Recommendations for improving prediction
Predicting biocontrol impact may be enhanced by improved quantification of key plant attributes. For example, mode of reproduction is an unreliable indicator of genetic diversity; for instance, despite being apomictic (Burdon & Marshall 1981), the genetic diversity of Ageratina adenophora is high in China, where biocontrol is ineffective (Wan et al. 2010). The genetic diversity of a weed population can be directly estimated using molecular techniques (Amsellem et al. 2000), but this has rarely been performed. Moreover, some plants may not be perceived to be weedy or undesirable in their native ranges, even if they are abundant there. Rather than relying on the factor ‘weed in native range’ as a surrogate for abundance in the native range, it is preferable to quantify the relative abundance of a weed and its native and introduced ranges, and this has also rarely been attempted (Hinz & Schwarzlaender 2004; Hierro, Maron & Callaway 2005).

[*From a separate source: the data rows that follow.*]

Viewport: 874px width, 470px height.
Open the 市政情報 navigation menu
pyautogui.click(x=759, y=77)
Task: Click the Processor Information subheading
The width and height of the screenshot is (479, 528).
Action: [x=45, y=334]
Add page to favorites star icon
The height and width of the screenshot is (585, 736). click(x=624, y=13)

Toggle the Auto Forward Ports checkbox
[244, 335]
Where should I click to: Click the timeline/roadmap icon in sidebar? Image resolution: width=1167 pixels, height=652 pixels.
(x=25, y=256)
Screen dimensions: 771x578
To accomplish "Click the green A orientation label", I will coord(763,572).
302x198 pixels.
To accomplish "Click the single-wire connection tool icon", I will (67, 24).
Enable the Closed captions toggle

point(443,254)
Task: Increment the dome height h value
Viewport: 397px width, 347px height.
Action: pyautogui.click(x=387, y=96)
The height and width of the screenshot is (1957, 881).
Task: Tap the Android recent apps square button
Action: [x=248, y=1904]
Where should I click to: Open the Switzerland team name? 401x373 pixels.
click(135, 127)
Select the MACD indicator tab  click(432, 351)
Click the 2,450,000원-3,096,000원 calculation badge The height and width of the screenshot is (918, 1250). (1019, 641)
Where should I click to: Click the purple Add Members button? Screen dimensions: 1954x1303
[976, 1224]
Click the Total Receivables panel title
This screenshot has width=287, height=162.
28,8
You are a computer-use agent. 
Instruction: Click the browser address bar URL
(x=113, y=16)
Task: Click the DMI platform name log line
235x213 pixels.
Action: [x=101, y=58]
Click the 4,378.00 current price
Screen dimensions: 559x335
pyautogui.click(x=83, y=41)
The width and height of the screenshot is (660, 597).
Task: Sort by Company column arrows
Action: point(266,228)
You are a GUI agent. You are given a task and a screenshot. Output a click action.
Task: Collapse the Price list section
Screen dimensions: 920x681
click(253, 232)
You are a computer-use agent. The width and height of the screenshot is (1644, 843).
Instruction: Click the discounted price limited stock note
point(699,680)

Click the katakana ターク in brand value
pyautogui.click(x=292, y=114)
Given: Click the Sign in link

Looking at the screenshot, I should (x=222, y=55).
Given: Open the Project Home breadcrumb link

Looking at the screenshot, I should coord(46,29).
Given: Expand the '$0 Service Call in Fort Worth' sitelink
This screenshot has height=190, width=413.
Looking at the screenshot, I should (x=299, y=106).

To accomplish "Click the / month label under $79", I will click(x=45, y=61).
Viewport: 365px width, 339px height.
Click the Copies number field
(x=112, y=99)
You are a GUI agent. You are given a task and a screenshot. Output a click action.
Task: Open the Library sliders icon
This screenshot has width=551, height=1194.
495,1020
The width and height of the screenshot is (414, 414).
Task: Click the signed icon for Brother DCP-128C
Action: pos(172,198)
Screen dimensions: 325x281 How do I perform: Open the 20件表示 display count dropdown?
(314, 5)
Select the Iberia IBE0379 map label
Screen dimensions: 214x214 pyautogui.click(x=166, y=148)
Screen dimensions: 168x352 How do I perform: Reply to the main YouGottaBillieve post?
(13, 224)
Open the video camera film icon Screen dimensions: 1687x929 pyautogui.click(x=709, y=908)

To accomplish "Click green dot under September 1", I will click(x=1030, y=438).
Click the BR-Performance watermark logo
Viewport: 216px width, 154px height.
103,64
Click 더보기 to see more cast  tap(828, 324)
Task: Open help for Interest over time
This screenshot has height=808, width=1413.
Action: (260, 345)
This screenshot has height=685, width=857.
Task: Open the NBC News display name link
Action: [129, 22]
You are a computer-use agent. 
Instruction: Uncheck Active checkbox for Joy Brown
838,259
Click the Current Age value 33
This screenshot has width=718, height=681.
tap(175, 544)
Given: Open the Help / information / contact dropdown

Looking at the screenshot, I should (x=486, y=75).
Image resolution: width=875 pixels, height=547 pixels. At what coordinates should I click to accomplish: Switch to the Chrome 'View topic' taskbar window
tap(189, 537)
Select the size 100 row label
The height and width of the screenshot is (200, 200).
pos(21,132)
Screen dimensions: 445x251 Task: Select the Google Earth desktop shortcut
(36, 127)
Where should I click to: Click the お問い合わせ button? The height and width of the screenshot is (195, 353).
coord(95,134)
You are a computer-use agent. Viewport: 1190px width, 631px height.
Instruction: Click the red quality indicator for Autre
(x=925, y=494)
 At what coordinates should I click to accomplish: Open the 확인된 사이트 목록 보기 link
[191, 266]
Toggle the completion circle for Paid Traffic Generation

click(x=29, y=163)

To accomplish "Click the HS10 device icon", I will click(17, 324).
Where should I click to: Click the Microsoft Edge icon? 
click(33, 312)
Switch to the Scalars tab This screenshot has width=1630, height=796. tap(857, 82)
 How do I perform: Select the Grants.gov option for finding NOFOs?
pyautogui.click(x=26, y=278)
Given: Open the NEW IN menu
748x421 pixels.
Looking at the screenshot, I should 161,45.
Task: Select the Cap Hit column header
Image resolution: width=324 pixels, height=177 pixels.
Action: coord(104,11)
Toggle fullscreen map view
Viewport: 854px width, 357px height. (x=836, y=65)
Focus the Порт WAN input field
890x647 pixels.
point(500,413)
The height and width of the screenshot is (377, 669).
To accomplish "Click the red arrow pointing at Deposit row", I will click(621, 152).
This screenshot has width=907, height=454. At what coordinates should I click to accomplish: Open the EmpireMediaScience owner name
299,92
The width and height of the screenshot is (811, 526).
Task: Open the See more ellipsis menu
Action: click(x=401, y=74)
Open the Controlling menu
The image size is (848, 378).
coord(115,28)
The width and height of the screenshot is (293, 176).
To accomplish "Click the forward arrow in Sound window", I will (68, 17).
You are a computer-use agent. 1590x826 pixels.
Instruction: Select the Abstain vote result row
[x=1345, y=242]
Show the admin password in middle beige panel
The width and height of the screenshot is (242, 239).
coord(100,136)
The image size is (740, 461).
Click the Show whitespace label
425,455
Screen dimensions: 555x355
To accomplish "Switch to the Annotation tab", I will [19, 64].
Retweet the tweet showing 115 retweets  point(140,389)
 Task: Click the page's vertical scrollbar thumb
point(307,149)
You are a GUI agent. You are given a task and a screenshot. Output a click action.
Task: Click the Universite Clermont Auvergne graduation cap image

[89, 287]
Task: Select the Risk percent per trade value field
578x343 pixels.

Our preliminary analysis of the predictive power of previous control programmes suggests that this effect deserves further investigation to improve predictive performance. It is possible that our model could be improved with the inclusion of information on the outcome of previous programmes in other regions. Note, the only predictive ability evident in Fig. 6 is the perfect correlation between success in the pioneering programme and repeat programmes, but our data base contained only two-failed biocontrol programmes; therefore, conclusions about this effect await further research. For those programmes with success in pioneer programmes followed by success in further programmes, there is no relationship between the proportional reduction in the pioneering programme and the repeat programmes evident from our data.
Recommendations for improving target prioritisation
An analysis of the return on investment of Australian weed biocontrol programmes indicated that a minor reduction in a highly important weed can result in greater economic benefits, compared to the complete control of a relatively minor weed (Page & Lacey 2006). Moreover, the impacts of some alien invasive species cannot be minimised without integrating biocontrol with other management practices (Moran, Hoffmann & Zimmermann 2005). There is a risk, therefore, that by emphasising ‘impact score’, our system will lead to greater focus on picking ‘winners’ and even less emphasis on the potential benefits of biocontrol when integrated with other options. The predictions generated by our model should not, therefore, be used slavishly to select the programmes that are most likely to succeed without due consideration of the importance of the candidate target weeds and the potential for biocontrol to play a role in integrated weed management (Paynter & Flanagan 2004). Species that are predicted to be difficult targets should be targeted for biocontrol, provided they are sufficiently important to ensure that the increased risk of failure is offset by the greater benefits of success. Our results from Fig. 6 indicate that the success of previous programmes on the same species may be a very useful predictor of biocontrol success, so this effect warrants better quantification and testing.